-
Problem report
-
Resolution: Unresolved
-
Major
-
None
-
6.0.40, 7.0.12, 7.2.6, 7.4.0beta1
-
None
-
x86_64-linux-6.8.12-9-pve, Zabbix agent2 using smartctl version 7.4
-
Support backlog
Steps to reproduce:
- Run the following command using the Zabbix Agent 2 SMART plugin:
zabbix_agent2 -v -t smart.disk.discovery
Result:
- Commands are rejected with:
-
- Timeout occurred while gathering data.
-
- Cannot fetch data.: failed to execute smartctl... exit status 128, etc.
- Even though smartctl returns valid and parsable SMART JSON output, the plugin rejects it due to non-zero exit codes.
Expected:
- Plugin should accept and parse smartctl output when useful data is returned, even if exit status includes bits like 3, 4, or 5.
Root cause:
smartctl returns bitmask-style exit codes (e.g., 128 = bit 7 set, "device did not return all SMART info"), even when output is still valid JSON. However, the plugin's diskGetSingle logic strictly fails on any non-zero exit code, skipping useful data.
Relevant source:
Plugin source includes:
device, err := p.ctl.Execute(args...) if err != nil { return nil, errs.Wrap(err, errFailedToExecute) }
No post-check or conditional logic exists to tolerate known informative exit codes (e.g., bit 3, bit 4, etc.)

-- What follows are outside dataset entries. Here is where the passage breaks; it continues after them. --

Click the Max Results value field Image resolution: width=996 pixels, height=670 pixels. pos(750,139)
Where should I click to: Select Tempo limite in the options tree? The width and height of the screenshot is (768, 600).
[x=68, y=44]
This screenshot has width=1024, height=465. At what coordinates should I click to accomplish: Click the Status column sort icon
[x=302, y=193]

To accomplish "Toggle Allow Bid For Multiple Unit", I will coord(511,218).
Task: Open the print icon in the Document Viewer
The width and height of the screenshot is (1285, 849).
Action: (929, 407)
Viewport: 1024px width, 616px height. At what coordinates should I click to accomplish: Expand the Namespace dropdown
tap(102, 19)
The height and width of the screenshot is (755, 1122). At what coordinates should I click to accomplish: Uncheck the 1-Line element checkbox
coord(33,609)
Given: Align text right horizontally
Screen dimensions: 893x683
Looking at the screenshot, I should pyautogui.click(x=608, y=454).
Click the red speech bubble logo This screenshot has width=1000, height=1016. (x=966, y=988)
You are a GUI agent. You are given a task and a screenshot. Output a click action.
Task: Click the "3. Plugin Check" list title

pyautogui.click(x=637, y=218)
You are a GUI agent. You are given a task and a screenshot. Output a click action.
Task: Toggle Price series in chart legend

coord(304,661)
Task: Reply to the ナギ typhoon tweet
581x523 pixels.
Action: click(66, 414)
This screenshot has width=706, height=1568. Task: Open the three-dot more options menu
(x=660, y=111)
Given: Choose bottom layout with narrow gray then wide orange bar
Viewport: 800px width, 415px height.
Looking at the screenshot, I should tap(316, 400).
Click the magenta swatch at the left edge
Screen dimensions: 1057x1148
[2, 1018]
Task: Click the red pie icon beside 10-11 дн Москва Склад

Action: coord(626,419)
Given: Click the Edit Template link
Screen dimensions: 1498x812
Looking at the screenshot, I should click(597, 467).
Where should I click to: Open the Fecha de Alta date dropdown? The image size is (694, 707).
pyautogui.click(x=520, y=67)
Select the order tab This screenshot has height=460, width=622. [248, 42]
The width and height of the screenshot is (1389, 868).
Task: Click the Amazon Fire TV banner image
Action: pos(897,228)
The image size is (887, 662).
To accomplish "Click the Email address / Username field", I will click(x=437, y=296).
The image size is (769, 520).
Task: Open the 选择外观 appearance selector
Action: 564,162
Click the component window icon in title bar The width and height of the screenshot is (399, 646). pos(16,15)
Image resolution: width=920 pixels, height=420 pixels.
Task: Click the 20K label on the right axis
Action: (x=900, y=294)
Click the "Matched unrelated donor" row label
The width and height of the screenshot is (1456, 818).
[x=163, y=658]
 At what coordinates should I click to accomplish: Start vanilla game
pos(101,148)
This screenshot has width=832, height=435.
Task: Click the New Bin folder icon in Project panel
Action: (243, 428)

Exit status decoding (smartctl docs):
Bit Meaning
0 Command line did not parse
1 Device open failed
2 SMART not supported or enabled
3 SMART has detected a fault
4 Device error log has errors
5 Device self-test log has errors
6 Error when reading smartctl data
7 Device did not return all SMART info
Proposed resolution:
Introduce configurable tolerance in Zabbix Agent 2 SMART plugin for selected smartctl exit codes that still return parsable and valuable data.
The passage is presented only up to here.